Jihadi fathers push with their beards, djellabas and suicide belts. In July,
Mohammad Kattaa was executed for misusing the name of the prophet. He was 15.
And so
there are only Syrians now to tell us what’s happening. They work for the major
media, and contribute to articles written from New York, Paris and Rome. They
are the famous citizen journalists, glorified by those who probably would never
trust a citizen dentist.
And the
outcomes are cases similar to that of Elizabeth O’Bagy, the analyst mentioned
by John Kerry during the days of the chemical attack. In fact, she had just
published through the Wall Street Journal
a piece that essentially made you believe that the rebels were all good guys:
that hardliners, here, are but a handful – because the problem for the US is
that Assad might be replaced by al-Qaida. A few days later, while Human Rights
Watch uncovered evidence of rebels responsible for war crimes against the
minorities, it was revealed that O’Bagy was on the payroll of a Syrian lobby
group whose goal was to pressure the Obama administration towards intervention.

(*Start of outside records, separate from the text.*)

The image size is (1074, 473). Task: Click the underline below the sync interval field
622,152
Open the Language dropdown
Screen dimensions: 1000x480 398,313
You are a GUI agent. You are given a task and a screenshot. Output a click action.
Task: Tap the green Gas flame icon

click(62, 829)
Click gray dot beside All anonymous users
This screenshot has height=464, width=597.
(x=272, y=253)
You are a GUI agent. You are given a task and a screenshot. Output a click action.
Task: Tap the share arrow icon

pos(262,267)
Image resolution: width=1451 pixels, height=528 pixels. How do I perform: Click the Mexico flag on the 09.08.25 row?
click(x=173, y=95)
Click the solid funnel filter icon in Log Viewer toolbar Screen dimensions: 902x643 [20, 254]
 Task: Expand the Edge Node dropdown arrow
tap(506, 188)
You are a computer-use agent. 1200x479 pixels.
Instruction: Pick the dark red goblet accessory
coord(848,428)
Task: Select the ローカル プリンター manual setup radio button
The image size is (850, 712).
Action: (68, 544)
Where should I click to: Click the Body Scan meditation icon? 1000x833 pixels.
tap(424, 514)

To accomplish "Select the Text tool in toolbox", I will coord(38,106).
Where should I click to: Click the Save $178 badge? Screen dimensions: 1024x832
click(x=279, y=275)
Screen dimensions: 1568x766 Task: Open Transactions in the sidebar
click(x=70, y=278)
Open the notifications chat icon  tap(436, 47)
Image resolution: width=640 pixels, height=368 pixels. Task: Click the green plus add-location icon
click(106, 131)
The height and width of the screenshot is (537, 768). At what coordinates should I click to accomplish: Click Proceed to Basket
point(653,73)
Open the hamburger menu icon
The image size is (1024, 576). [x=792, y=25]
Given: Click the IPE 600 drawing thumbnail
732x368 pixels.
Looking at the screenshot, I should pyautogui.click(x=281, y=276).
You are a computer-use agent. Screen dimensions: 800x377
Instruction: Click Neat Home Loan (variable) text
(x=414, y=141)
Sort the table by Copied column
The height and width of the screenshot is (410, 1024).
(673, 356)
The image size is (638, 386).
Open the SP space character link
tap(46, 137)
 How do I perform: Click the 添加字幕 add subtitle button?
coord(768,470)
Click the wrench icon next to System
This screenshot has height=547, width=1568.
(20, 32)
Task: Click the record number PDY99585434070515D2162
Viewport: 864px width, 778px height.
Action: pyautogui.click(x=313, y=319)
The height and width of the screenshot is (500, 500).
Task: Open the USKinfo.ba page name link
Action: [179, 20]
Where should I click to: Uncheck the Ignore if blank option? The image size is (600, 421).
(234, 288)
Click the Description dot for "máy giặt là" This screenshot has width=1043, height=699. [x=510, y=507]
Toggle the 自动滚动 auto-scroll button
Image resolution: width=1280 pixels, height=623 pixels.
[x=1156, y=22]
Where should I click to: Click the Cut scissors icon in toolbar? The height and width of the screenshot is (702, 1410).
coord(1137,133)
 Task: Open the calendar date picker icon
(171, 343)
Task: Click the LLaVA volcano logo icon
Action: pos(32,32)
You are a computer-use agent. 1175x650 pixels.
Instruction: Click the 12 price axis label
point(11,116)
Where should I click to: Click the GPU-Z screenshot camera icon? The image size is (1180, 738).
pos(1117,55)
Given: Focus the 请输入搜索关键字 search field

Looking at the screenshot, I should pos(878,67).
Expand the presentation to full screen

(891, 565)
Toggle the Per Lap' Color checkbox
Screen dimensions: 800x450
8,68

In the Twitter and YouTube era, when many newspapers save on correspondents on
the ground by raking up somebody who will summarise for them what's going on in
his own backyard, it’s on the O’Bagys that we then base foreign policy, base
our wars: on the accounts of a recent graduate, born in 1987.
It’s
not that the war has become more dangerous. Early on we were with the rebels,
and the rebels were those who were fighting for freedom: and we journalists
were those who witnessed for the world the crimes of Assad. But we suddenly
realised (especially my generation) what a war means when you are not embedded.
Today we are also here to witness the crimes of the rebels: and both the rebels
and the regime hunt us. This war isn’t more dangerous; it’s only truer: a war
where nobody is innocent, where nobody is immune; a war where nobody is welcome
– we have all run away.
Do we
as journalists have any responsibility? Our role is to question. So why are we
targeted? Perhaps because many of us were here only for money, only for the
single article – here for an award, or a contract, so that for Syrians we
became just a matter of business.
Or
perhaps because when Abdullah Yassin, the activist who made possible the work
of many of us, was killed, and killed for protecting us, for bringing to the
police two kidnappers, none of us left a flower on his tomb? Or perhaps it is
because we have reported only the blood, because it was easier, because it was
cheaper – and so we delivered to the world a misleading portrait of this
country – that now generates unsteady and mixed-up policies? Perhaps because we
all jumped here, in the aftermath of the gas attack, just to vanish in
disappointment when Obama opted not to strike?
Why, if
we are around or not, today do Syrians see no difference? Perhaps because we
are but the mirror and expression of the international community, and its
cynicism on Syria.
A few
evenings ago I was on Twitter, when a jet swooped overhead. In a heartbeat, a
flurry of followers – many of them, I am afraid, waiting for my last Tweet from
under the rubble. And my reaction in that moment was only: Go to hell. And I
turned everything off.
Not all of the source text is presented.